Every morning, Lasse Stolley wakes up to a new vista outside his window. One day it’s the glittering Baltic Sea, the next the snow-covered Alps.
The 17-year-old has become a minor celebrity in Germany thanks to his unusual life aboard the country’s high-speed train network.
In a cafe adjacent to Berlin’s central station, Stolley presents his journey log and announces a new landmark.
“I’ve travelled 600,000km since I began in August 2022, that’s 15 times around the Earth,” he says with a smile. “I enjoy the freedom of not being bound to one place.”
It’s quite a lifestyle change given how, this time two years ago, Stolley had rarely left his northern German home – and certainly not by train. Were his parents worried by his plan?
“At the start, yes, as I had no experience of travel but they are fairly happy now about the positive change in me, the new experiences and the new people I’ve met,” says Stolley, who programmes smartphone apps for a living.
Key to it all is the BahnCard 100, a flat-rate ticket which that the holder travel as much as they want on the German rail network.
Originally Stolley bought the annual second-class youth ticket for €2,600 but has upgraded since to the first-class ticket for €5,888. (The adult BahnCard 100 costs about €4,000 and €7,700 for second- and first-class respectively).
Though Europe is experiencing a renaissance in night trains, offering travellers proper beds and bathrooms, Stolley’s ticket limits him to regular overnight trains operated by national rail company Deutsche Bahn (DB).
He has become an expert on how to pick a quiet train – check the soccer fixtures – and find an empty carriage. He is happy to stretch out on regular seats but he used to snooze in the carriage luggage area.
“Once someone didn’t see me there under my sleeping bag and dumped a microwave in on top of me,” he says.
By now he is so used to sleeping on trains that, when he has the odd night back in his old bed, he wakes up with neck cramps.
Mostly things go well and Lasse no longer needs earplugs or his airbed. He has rationalised his other possessions, too: after starting with a 60-litre rucksack he has halved that again.
“Minimalism was always my thing, and having as few things as possible means I don’t have to think about things and have more time for the beautiful things in life,” he says.
So what is Germany’s best rail route? The most beautiful, he says, is the stretch along the Rhine vineyards from Frankfurt to Cologne where the trains travel at speeds of up to 300km/h.
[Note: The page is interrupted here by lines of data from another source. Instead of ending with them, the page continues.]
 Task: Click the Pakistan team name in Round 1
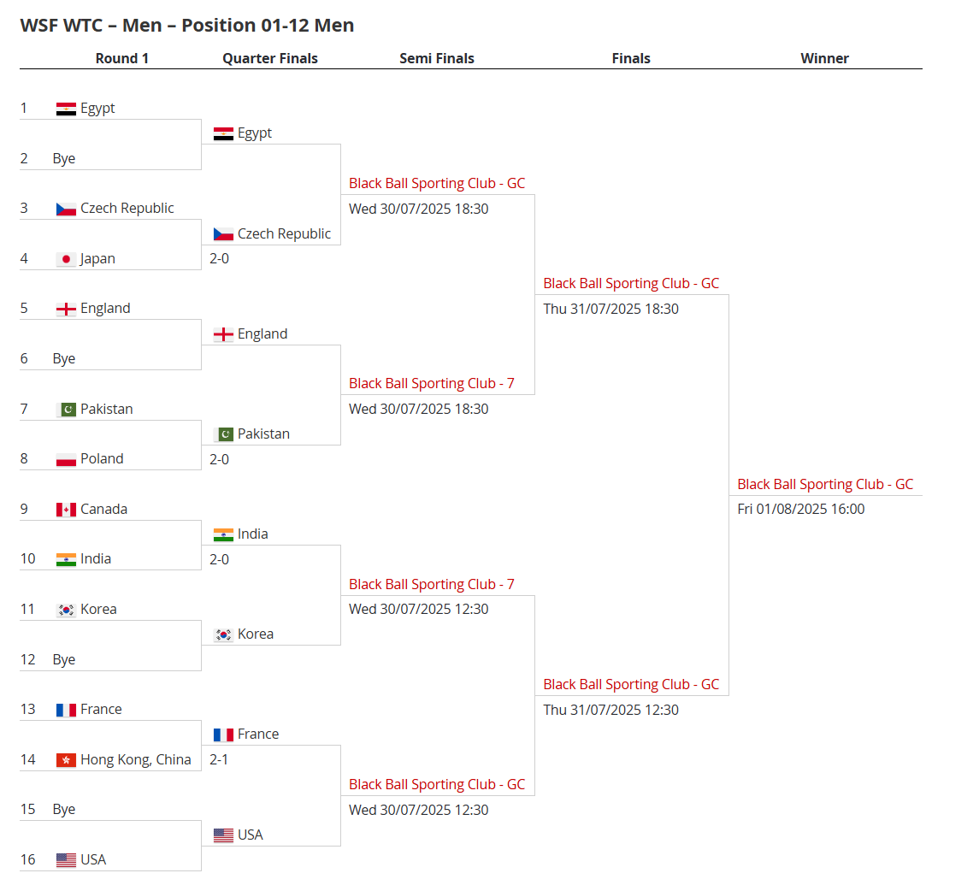(x=107, y=409)
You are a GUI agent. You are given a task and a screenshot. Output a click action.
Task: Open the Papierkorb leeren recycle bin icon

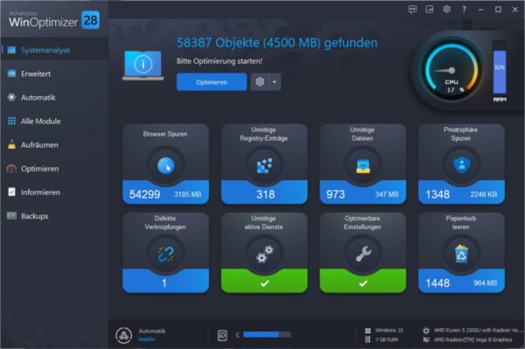click(461, 254)
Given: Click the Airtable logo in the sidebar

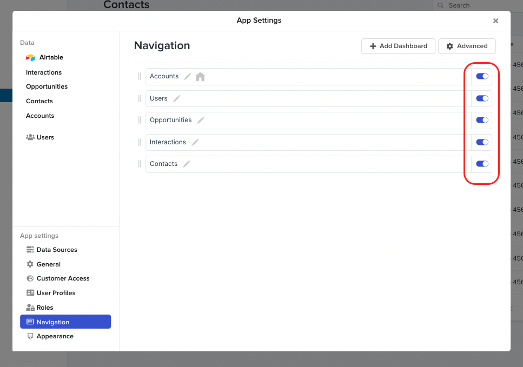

“You go up and down like a high-speed rollercoaster,” he adds.
Train travel in Germany isn’t the pleasure it used to be: after years of underinvestment, previously rare journey delays can now be epic. Stolley is philosophical about the challenges, saying Germans “love to moan” and that big investment projects are under way.
“The vast majority of trains are still punctual and no motorist complains if they arrive somewhere six minutes late,” he says.
With lines like that, the 17-year-old sounds at times like a spokesman for Deutsche Bahn. Surely they should sponsor his annual train ticket? After all it costs DB little to transport a sleeping teenager every night – and they are getting lots of free, positive publicity in return.
Stolley shakes his head with a smile. The journeys cost DB little but, every day, he eats his breakfast, lunch and dinner in the rail company’s first-class station lounges. The food is simple – fruit, focaccia, soup, pizza – but it’s enough for the lanky teenager.
“I think they are afraid other people will follow my example,” he says, “but the law in Germany means Deutsche Bahn has a conveyance obligation which doesn’t limit how often I can travel.”
Stolley’s girlfriend is a fellow train enthusiast. And after two years on the rails, he is ready for another BahnCard 100 and another few climate-friendly laps.
“I could rent an apartment, but why?” says Stolley. “I am not lonely and I have so many friends everywhere.”